[EXCERPTED PASSAGE — start]
Late one night teenagers drape the oak trees in the front yard with toilet paper, a benign suburban ritual. Clara watches from the guest room window and thinks she sees Nazi soldiers. She sits up all night, too terrified to wake us or to move. The next morning on the way to the airport, I reassure her and myself that it was an isolated flashback. Later, back in her Miami Beach apartment, Clara sees a little girl and an old man in her closet. She calls me one day and describes tall, pale-faced Hasidim dressed in black who loiter on her balcony. They shake their fingers at her, then follow her indoors and disturb her sleep. I fly down to rescue her from her visions, and me from my guilt.
Old age and decay permeate her neighborhood. On the street, I pass a woman in a large-brimmed straw hat, tight jeans over slim hips, spike-heeled shoes. I look back in shock at her sun-wizened face. In a coffee shop, an ancient, shrunken man sits precariously at the counter, his head almost in his bowl of oatmeal. Half of each spoonful falls back into the bowl, but he finally finishes. He climbs down from the stool, retrieves his walker, and creeps out into the hot sun.
Compared to these people, Clara looks vibrant. She introduces me to all her uninvited guests, on the balcony, in the closet, in the living room. In the middle of the night she calls me to the bedroom window to watch a wedding party in the parking lot next door. I can almost see it. Next morning, she describes the visitations to her doctor who, when she leaves the room, bluntly tells me that she is senile and it is time to find a nursing home. Another doctor, a psychiatrist, writes a prescription for an antipsychotic and tells her, “Clara, your eyes are playing tricks on you. These are hallucinations. Keep telling yourself, ‘They are not real.’” Clara smiles at him and nods. She knows they are real.
I spend weeks exploring nursing homes, rating them on every intuitive factor I can think of: the odor of urine; the number of patients in restraints; the loudness of their screams and moans, or the degree of their sedated silence — not knowing which is worse. I try to convince myself that I am making the right decision. Then Clara falls and is hospitalized; she can be released only into a skilled-nursing facility.
[EXCERPTED PASSAGE — finish]
[EXCERPTED DATA — start]
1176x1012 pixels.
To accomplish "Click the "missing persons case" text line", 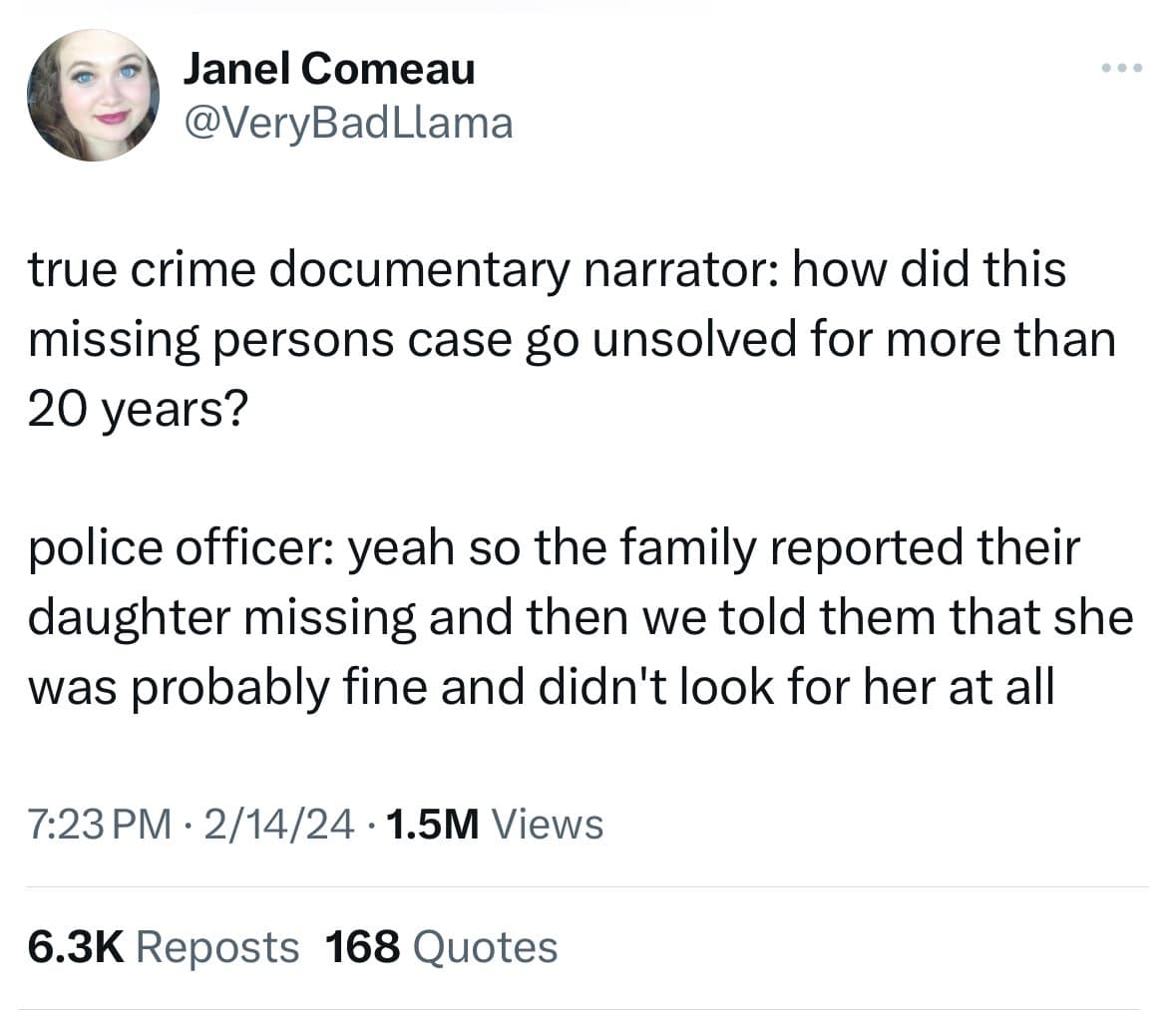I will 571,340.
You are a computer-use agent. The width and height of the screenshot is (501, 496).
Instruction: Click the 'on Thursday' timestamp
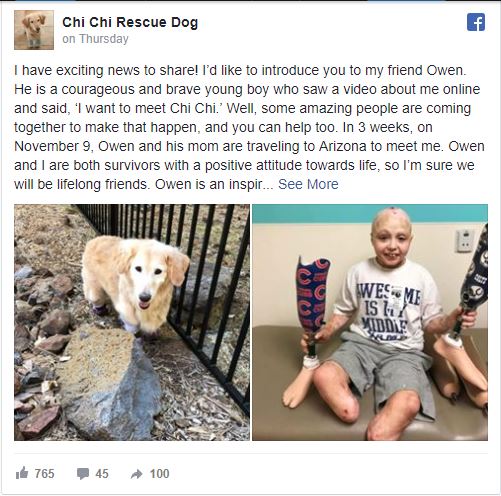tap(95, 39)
[EXCERPTED DATA — finish]
## EXERCISE GOAL
Pick up the passage about Clara's hallucinations and the search for a nursing home, and continue it from where it stops. The lines have nothing to do with the text.

## OUTPUT OF THE TASK
At the nursing home, I visit often and dutifully attend meetings of the family support group. I imagine a counter-support group of patients who gather and plan guerrilla tactics to subvert the efforts of their well-meaning and guilt-ridden children. The most ambulatory could hoard sleeping pills and laxatives, drop them into staff-room coffee urns, then plan their escapes. Whose side am I on? I listen to the stories of the group. Children in their fifties, sixties, even seventies, coping with heart conditions, dying spouses, and errant grandchildren, are at the same time trying to come to terms with the incarceration of their parents. The parents, despite their deterioration, still have the capacity to wound with their tongues. “Your hair looks like shit.” “You have a spot on your shirt.” “I know you wouldn’t do this to your own mother.”
When I leave, I walk down the hall past Clara and her companions, propped outside their rooms, faces painted like geisha dolls. I tell myself it will not happen to me. At other times, I think it is the way I want to go: sedated, lost in childhood memories or complete mindlessness. It remains to be seen whether my generation, with our aerobics, our gurus, and our endless attention to conscious living and dying, will face old age and death with any more equanimity than Clara’s.
We are sitting in the French brasserie with our friend A., visiting from Paris. A. and J. (both men around sixty) are affectionately insulting each other. J. tells the Moroccan waiter that A. is “un cretin.” A. turns to me (a woman of forty-five) and says, “How long have you been with J.? Twenty years? All your beauty is gone, and it was eaten up by this . . . killer.”
“You know what?” I say gamely. “It would be gone anyway.”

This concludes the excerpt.